* _Your assignment_: What is needed is the run of lines from the one with "Task: Select the 'Not Spam' legend label" through the close of the data, set down exactly.

* _Data extracts_:
Content starts

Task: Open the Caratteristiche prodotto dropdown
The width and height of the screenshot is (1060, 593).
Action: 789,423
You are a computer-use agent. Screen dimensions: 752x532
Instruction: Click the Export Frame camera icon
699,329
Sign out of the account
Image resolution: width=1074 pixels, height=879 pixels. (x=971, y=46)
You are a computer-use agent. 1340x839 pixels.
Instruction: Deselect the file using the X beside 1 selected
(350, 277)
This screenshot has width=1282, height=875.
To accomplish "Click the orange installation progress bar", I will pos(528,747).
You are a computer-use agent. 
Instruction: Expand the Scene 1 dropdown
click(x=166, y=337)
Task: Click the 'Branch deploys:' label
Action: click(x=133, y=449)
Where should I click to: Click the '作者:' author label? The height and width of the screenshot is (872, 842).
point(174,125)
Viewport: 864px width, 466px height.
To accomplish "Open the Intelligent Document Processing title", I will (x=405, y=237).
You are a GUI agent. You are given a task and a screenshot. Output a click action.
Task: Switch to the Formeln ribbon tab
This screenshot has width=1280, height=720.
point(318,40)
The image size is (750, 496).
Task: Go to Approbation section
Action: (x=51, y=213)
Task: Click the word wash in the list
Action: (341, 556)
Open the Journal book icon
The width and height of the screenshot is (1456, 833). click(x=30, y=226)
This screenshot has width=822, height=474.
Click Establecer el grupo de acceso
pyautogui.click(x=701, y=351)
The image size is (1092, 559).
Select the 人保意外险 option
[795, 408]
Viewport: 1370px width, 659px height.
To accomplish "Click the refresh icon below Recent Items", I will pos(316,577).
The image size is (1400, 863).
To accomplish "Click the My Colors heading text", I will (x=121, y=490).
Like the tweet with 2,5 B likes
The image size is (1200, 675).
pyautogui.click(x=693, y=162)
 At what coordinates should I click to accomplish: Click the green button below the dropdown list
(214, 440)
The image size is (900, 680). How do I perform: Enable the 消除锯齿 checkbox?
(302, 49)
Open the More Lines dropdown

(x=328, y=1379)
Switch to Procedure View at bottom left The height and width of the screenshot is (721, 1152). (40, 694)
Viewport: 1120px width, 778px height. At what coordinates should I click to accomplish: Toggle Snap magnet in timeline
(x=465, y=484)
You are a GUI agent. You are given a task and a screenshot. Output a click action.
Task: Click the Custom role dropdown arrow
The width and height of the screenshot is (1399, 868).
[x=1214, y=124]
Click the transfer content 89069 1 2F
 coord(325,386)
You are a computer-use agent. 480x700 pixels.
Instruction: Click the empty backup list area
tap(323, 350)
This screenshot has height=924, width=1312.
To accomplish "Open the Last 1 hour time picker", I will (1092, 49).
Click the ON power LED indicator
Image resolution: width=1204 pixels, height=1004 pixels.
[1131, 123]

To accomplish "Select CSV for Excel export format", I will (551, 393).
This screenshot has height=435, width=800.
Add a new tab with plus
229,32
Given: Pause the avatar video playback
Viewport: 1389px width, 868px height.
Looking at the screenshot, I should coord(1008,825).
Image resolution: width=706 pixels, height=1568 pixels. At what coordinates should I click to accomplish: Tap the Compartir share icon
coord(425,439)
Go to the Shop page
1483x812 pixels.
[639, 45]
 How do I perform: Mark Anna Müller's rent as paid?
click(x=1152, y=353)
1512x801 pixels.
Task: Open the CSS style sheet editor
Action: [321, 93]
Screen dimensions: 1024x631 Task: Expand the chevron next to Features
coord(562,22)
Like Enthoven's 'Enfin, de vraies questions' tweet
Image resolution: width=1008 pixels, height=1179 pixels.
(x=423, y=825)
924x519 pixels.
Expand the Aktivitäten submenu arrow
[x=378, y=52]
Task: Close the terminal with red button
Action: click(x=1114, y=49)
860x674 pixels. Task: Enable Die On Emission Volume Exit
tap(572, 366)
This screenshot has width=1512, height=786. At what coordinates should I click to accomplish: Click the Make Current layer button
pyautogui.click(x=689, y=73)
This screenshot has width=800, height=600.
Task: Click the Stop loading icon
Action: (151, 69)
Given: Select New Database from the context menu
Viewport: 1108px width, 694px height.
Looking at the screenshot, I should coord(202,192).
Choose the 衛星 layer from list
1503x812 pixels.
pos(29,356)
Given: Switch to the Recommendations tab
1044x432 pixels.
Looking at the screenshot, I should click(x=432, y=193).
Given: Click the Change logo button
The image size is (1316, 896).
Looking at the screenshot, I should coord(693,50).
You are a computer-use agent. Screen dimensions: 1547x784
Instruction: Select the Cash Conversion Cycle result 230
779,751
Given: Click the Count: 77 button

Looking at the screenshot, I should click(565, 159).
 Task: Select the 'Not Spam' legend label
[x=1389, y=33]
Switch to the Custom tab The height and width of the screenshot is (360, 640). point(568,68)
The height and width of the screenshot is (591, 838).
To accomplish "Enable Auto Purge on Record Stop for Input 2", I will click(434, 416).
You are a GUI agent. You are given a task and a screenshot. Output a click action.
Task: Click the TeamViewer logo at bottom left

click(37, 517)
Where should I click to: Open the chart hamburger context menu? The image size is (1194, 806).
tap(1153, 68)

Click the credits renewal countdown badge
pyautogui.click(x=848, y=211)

Content ends

* _Reply_:
 Task: Select the 'Not Spam' legend label
[x=1389, y=33]
Switch to the Custom tab The height and width of the screenshot is (360, 640). point(568,68)
The height and width of the screenshot is (591, 838).
To accomplish "Enable Auto Purge on Record Stop for Input 2", I will click(434, 416).
You are a GUI agent. You are given a task and a screenshot. Output a click action.
Task: Click the TeamViewer logo at bottom left

click(37, 517)
Where should I click to: Open the chart hamburger context menu? The image size is (1194, 806).
tap(1153, 68)

Click the credits renewal countdown badge
pyautogui.click(x=848, y=211)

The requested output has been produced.